Task requirements:
Please render the material from the line with "Given: Select the FAHRZEUGMODELL heading" to the line with "click(x=780, y=10)", both included, as a Markdown table with the columns Row and Line. Skip blank lines and leave the pictures out.

Rows:
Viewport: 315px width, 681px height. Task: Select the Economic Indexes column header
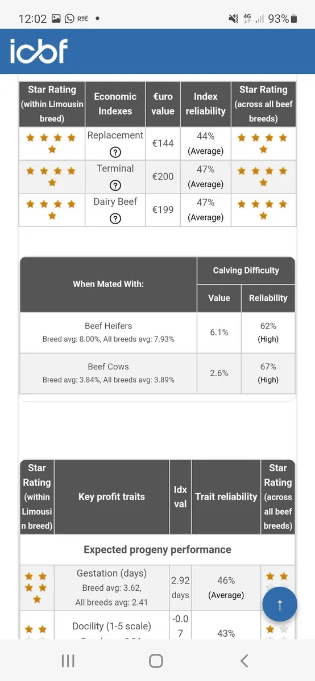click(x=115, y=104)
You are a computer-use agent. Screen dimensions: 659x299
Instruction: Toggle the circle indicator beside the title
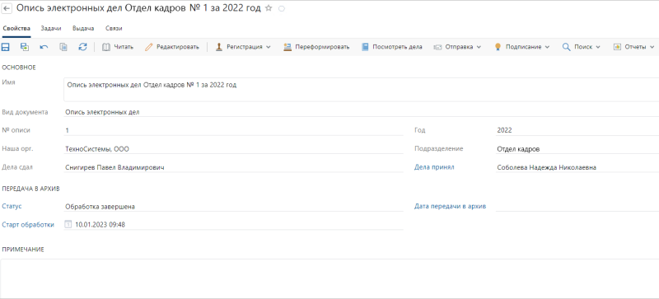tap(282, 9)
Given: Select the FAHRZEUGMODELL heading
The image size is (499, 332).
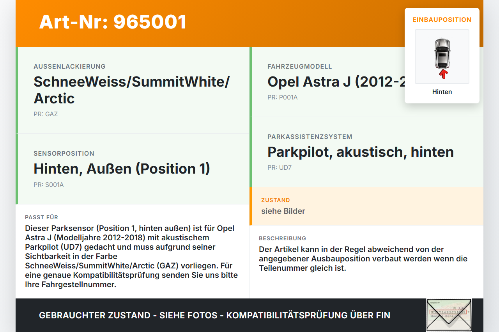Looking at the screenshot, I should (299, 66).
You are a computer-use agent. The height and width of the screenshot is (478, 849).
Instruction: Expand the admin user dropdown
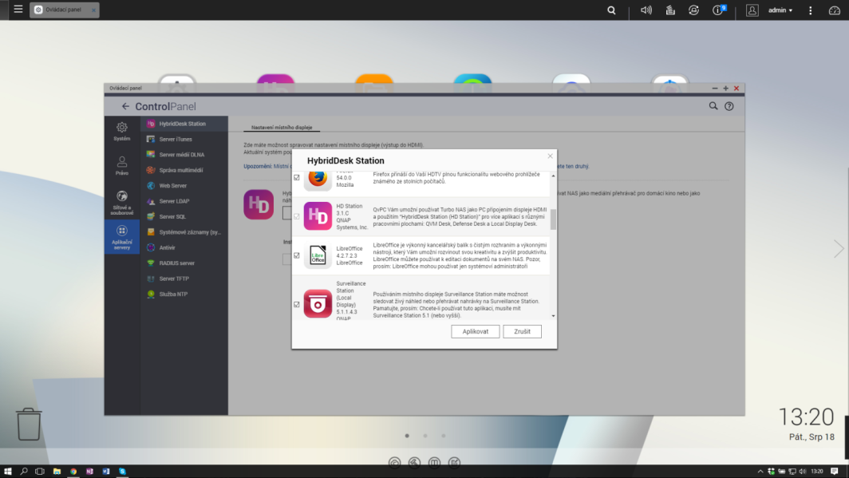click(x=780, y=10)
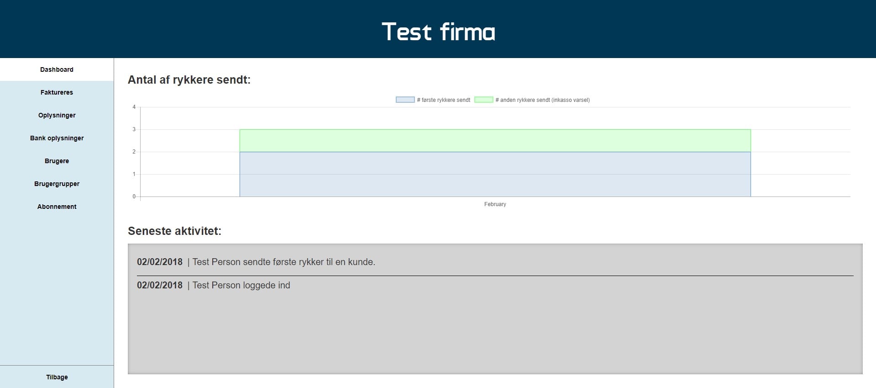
==
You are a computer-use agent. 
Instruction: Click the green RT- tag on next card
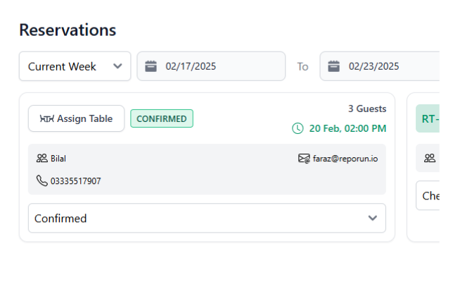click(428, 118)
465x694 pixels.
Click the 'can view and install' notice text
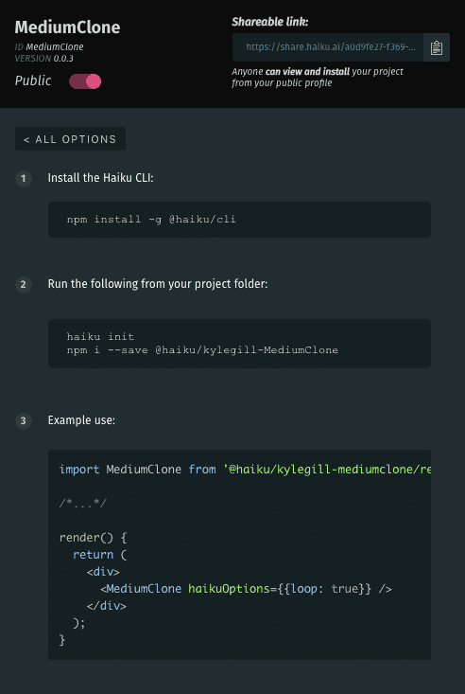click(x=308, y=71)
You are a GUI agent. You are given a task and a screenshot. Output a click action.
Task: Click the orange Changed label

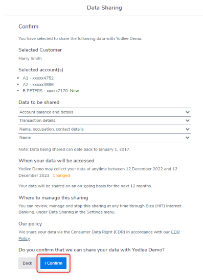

Worked solution:
| Row | Line |
|---|---|
| 1 | Given: Select the FAHRZEUGMODELL heading |
| 2 | The image size is (499, 332). |
| 3 | Looking at the screenshot, I should (299, 66). |
| 4 | You are a computer-use agent. The height and width of the screenshot is (478, 849). |
| 5 | Instruction: Expand the admin user dropdown |
| 6 | click(x=780, y=10) |